‘The Revenant loonie’
I wonder what National Bank Financial would have done had The Big Short swept the Oscars.
Instead, its economists got to refer to “the Revenant loonie” in a new report that looks at the Canadian dollar's rebound and projects it will go higher yet.
“Even Leo DiCaprio should be impressed,” the National Bank said.
“Mauled by bears and left for dead just a few weeks ago, the Canadian dollar is now back with a vengeance.”
They look at its plunge to almost 68 (U.S.) cents early this year, followed by its rebound to about 74.5 cents today, projecting 75 cents in the second and third quarters, 76 cents in the fourth and 77 cents early next year.
“The loonie’s Revenant-like performance was helped by a softening greenback, but markets are also looking at yields and starting to question whether or not the Bank of Canada really needs to cut interest rates considering that upcoming fiscal stimulus will provide a boost to the economy.”
It’s not just the loonie, noted BMO Nesbitt Burns chief economist Douglas Porter, noting the currency ended February with a gain of almost 2 per cent since the start of the year.
“Aside from the yen, that leaves the [Canadian dollar] as one of the strongest currencies in the world this year, and a distant cry (up 8 per cent) from the 13-year lows hit Jan. 20,” Mr.
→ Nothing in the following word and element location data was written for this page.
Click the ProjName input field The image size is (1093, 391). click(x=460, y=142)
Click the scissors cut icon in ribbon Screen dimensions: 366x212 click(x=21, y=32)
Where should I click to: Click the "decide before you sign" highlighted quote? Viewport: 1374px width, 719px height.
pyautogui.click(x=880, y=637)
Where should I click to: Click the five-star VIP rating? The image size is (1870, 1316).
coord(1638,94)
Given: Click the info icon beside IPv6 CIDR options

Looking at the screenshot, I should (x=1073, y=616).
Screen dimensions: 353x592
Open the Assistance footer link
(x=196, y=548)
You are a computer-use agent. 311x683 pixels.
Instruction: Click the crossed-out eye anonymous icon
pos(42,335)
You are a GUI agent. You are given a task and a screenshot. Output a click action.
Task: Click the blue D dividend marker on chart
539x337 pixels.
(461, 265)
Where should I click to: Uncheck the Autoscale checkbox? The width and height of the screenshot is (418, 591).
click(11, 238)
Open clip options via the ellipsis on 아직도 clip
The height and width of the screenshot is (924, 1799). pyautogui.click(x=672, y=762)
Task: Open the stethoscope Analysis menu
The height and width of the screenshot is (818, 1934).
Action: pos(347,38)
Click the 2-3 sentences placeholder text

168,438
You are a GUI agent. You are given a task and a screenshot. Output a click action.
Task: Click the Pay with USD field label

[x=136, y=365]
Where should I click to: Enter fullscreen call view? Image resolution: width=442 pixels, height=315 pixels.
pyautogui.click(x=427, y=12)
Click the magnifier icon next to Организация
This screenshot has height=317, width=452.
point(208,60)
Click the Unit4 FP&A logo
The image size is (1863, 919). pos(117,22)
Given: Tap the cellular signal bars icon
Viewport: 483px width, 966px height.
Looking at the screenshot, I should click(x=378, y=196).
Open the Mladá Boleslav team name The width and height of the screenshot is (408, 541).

Porter said.
“Not entirely coincidentally, the TSX also bottomed out the same day in January, and is now down just over 1 per cent so far this year - again, one of the best best outcomes among major markets,” he added.
“In fact, the correlation between the [Canadian dollar] and the TSX has been amazingly tight in the past year.”
It’s true that oil is affecting both, but Mr. Porter cited the fact that crude is still down 9 per cent this year.
“And also note that the correlation between the TSX and [Canadian dollar] was negative for much of 2012-14,” he said. “The broader re-emergence of risk-off/ris-on binary market moves has been the bigger theme.”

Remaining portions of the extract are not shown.